SOURCE RECORDS:

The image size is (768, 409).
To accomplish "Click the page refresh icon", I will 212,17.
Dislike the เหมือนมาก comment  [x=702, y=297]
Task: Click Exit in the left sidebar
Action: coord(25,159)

WHAT TO DO: The records above are to be returned exactly as they appear.

RESULT OF THIS EXERCISE:
The image size is (768, 409).
To accomplish "Click the page refresh icon", I will 212,17.
Dislike the เหมือนมาก comment  [x=702, y=297]
Task: Click Exit in the left sidebar
Action: coord(25,159)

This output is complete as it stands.